About this exercise
Each line from the one containing "Screen dimensions: 879x660" through the end of the entries below should be transcribed exactly, and no other line.

[[ Records provided, beginning ]]

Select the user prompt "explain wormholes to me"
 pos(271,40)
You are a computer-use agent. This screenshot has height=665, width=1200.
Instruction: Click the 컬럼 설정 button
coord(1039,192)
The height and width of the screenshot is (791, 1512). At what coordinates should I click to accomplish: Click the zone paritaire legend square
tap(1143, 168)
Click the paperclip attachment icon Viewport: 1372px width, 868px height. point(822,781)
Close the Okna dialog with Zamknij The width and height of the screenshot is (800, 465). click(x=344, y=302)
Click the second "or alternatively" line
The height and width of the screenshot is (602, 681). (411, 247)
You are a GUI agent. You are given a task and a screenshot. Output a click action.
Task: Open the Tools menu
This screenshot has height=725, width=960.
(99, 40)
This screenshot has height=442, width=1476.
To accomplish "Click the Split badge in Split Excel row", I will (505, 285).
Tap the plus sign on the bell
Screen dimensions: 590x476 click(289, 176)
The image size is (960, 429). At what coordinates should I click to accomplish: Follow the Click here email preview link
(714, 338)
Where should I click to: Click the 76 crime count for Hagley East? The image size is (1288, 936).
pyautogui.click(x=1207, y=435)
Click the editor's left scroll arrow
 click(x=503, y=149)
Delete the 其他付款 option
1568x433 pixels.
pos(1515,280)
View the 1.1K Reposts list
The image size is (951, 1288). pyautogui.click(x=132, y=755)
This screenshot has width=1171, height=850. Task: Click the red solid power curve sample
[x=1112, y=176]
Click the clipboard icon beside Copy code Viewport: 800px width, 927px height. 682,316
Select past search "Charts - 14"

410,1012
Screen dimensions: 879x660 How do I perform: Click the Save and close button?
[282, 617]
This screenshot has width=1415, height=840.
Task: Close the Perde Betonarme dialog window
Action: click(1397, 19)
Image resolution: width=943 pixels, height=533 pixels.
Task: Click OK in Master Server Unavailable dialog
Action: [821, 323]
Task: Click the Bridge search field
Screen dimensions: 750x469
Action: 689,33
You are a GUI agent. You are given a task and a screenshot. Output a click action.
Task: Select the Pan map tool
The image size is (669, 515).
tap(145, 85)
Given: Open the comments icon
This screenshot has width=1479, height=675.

[[ Records provided, end ]]

Answer for this exercise
Screen dimensions: 879x660 How do I perform: Click the Save and close button?
[282, 617]
This screenshot has width=1415, height=840.
Task: Close the Perde Betonarme dialog window
Action: click(1397, 19)
Image resolution: width=943 pixels, height=533 pixels.
Task: Click OK in Master Server Unavailable dialog
Action: [821, 323]
Task: Click the Bridge search field
Screen dimensions: 750x469
Action: 689,33
You are a GUI agent. You are given a task and a screenshot. Output a click action.
Task: Select the Pan map tool
The image size is (669, 515).
tap(145, 85)
Given: Open the comments icon
This screenshot has width=1479, height=675.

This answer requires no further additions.